Abstract
The aim of this study was to determine whether l -methyl-[ 11 C]-methionine (MET) positron emission tomography (PET) allows the prediction of outcomes in patients with head and neck mucosal malignant melanoma treated with carbon ion radiation therapy (CIRT). This was a retrospective cohort study involving 85 patients who underwent a MET-PET or MET-PET/computed tomography (CT) examination before and after CIRT. MET uptake in the tumour was evaluated semi-quantitatively using the tumour-to-normal tissue ratio (TNR). Local recurrence, metastasis, and outcome predictions were studied in terms of TNR before CIRT (TNRpre), TNR after CIRT (TNRpost), and the TNR change ratio. Kaplan–Meier curves revealed significant differences between patients with higher TNRpre values and those with lower TNRpre values in regard to local recurrence, metastasis, and outcome (log-rank test P < 0.0001 for all three). There were also significant differences in metastasis rates and outcomes between patients with higher and lower TNRpost values (log-rank test P = 0.0105 and P = 0.027, respectively). The Cox proportional hazards model revealed TNRpre to be a factor significantly influencing the risk of local recurrence (hazard ratio (HR) 29.0, P < 0.001), risk of metastasis (HR 2.67, P = 0.024), and the outcome (HR 6.3, P < 0.001). MET-PET or MET-PET/CT is useful for predicting the outcomes of patients with head and neck mucosal malignant melanoma treated with CIRT.

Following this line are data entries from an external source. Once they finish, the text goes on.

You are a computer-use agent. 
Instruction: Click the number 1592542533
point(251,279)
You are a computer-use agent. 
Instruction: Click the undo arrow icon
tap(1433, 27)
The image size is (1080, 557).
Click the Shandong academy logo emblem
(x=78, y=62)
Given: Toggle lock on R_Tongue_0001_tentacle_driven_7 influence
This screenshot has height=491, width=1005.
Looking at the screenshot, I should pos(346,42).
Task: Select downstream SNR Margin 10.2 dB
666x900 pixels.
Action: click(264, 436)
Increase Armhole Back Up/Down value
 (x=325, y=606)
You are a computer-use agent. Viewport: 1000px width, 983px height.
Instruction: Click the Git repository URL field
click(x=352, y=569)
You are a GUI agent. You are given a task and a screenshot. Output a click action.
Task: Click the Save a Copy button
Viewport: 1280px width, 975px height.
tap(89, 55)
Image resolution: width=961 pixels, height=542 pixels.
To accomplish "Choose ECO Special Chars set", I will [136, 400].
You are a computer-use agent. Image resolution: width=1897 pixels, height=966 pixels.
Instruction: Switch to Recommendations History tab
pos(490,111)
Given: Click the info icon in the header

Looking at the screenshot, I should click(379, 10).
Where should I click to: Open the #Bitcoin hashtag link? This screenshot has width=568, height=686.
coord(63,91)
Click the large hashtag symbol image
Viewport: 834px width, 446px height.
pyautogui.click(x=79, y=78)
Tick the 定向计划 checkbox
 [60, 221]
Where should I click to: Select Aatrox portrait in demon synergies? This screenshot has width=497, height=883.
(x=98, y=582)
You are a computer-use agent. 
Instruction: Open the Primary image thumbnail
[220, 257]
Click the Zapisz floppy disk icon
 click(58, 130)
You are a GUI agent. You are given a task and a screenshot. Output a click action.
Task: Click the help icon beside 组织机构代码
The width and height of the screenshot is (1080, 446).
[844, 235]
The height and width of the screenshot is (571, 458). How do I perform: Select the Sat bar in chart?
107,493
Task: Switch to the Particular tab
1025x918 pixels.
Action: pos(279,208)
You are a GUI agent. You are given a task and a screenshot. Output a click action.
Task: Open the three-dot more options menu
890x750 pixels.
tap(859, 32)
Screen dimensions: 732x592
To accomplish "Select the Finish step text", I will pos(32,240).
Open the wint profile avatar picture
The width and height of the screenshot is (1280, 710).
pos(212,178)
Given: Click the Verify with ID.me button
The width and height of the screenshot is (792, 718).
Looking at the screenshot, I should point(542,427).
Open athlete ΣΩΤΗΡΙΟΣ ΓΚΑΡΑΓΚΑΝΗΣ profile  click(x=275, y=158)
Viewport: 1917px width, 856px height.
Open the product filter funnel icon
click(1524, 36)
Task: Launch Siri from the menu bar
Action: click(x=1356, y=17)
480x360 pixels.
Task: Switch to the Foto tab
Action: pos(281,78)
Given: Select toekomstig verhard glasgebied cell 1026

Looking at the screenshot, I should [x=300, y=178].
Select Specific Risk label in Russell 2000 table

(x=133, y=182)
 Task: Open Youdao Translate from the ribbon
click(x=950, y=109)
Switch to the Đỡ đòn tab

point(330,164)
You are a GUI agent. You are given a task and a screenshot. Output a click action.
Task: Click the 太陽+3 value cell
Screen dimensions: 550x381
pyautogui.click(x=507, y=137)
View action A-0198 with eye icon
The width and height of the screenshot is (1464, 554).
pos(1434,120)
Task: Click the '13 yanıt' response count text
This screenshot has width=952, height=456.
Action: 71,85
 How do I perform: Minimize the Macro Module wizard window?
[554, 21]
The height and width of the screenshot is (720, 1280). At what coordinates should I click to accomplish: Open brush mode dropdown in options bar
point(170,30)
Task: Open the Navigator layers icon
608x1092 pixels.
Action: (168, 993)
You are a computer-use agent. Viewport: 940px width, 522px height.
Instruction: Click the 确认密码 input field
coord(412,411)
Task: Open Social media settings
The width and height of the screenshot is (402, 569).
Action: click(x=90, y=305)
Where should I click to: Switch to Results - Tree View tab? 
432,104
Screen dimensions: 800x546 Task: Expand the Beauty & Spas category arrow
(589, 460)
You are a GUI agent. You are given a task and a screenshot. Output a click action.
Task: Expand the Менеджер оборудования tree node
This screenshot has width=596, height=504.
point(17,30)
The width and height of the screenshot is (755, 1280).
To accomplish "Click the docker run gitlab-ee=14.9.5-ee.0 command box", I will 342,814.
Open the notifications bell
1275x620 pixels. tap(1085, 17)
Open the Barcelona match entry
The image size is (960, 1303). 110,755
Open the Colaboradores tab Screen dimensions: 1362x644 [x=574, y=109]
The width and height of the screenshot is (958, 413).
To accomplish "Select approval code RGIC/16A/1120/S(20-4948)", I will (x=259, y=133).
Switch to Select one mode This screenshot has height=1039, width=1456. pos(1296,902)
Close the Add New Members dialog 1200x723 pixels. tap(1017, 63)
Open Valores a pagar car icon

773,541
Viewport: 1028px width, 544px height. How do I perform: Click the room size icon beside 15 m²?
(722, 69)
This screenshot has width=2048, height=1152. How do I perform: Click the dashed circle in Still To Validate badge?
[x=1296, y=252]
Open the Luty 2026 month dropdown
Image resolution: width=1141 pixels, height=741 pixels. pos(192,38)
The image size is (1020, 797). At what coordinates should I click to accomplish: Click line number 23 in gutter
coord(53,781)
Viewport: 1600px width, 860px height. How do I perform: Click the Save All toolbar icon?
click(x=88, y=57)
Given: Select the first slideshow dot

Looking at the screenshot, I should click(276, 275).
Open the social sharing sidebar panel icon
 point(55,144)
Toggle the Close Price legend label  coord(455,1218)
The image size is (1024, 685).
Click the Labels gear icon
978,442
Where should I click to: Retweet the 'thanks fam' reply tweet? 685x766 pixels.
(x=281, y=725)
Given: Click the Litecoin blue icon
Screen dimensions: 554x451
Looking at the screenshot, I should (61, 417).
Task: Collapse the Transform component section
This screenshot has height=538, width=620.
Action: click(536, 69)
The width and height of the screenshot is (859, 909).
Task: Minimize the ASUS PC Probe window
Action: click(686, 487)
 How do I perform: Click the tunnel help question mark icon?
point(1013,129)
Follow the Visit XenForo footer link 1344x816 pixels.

Malignant melanoma involves the skin in about 90% of all cases, whereas head and neck mucosal malignant melanoma is rare, accounting for less than 1% . Mucosal malignant melanoma is highly malignant, frequently showing lymphogenous or haematogenous metastasis. In cases with mucosal malignant melanoma, the head and neck region is often the site of involvement. Multimodality treatments comprising surgery, chemotherapy, and immunotherapy are used, but satisfactory outcomes have not as yet been obtained. Carbon ion radiotherapy (CIRT), which was introduced at the authors’ institution in 1994, has been used for the treatment of over 6500 patients to date. Patients who wish to receive CIRT come to this institution from all over Japan, as well as from other countries. Between 1997 and 2010, mucosal malignant melanoma was treated with CIRT in 198 patients, and the treatment outcomes were comparable to those of surgery .
Carbon ion radiotherapy
The carbon ion beam is a high linear energy transfer (LET) beam, the same as neutron and alpha rays. In comparison with low LET beams such as X-rays and proton beams, the carbon ion beam is characterized by the following features: (1) relative biological effectiveness is high, (2) the need for recovery from sub-lethal damage, a characteristic feature of high LET beams, is minimal , (3) cell cycle-related differences in sensitivity are small , and (4) the oxygen concentration-related difference is small (low oxygen enhancement ratio) . The carbon ion beam shows enhancement of the relative dose, which is called the Bragg peak, at a depth of approximately 15 cm from the body surface, whereas the relative dose is low in shallower parts. Because of these features, CIRT is considered to be an effective treatment for cancers that are resistant to conventional radiation therapy.
l -Methyl-[ 11 C]-methionine (MET)
Amino acid metabolism in cancer is involved in various catabolic processes related to tumour growth . MET is a neutral essential amino acid that plays a central role in the metabolism of cancer cells . MET is an amino acid necessary for cancer cells to perform protein and polyamine synthesis and transmethylation. Enhancement of these reactions facilitates amino acid uptake by cancer cells . Such metabolic processes can be evaluated by positron emission tomography (PET) using radiolabelled MET. Because the half-life of carbon-11 is as short as 20 min, MET imaging is feasible only at institutions that have cyclotron and radiochemistry facilities. According to past studies comparing MET-PET and 18 F-fluorodeoxyglucose (FDG)-PET in the treatment of skull base tumours , MET is more useful because it accumulates in the tumour to a greater extent than FDG. The precision for differentiating recurrent glioma from radiation necrosis is also higher with MET than with FDG or 11 C-choline . MET-PET is thus very useful for evaluating the efficacy of radiation therapy.
Carbon ion radiotherapy and PET for head and neck cancers
The protocol used for CIRT has been described in detail in a previous report . With regard to the therapeutic outcomes of patients with head and neck malignant melanoma treated with CIRT, the 5-year local control rate has been reported as 75%, and the 5-year cumulative survival rate as 35% . The therapeutic efficacy of CIRT using MET-PET and the usefulness of MET-PET in CIRT for head and neck adenocarcinoma and adenoid cystic carcinoma has been investigated previously by the present authors’ study team . The purpose of this retrospective study was to investigate the usefulness of MET-PET for predicting the therapeutic efficacy of CIRT in patients with head and neck mucosal malignant melanoma.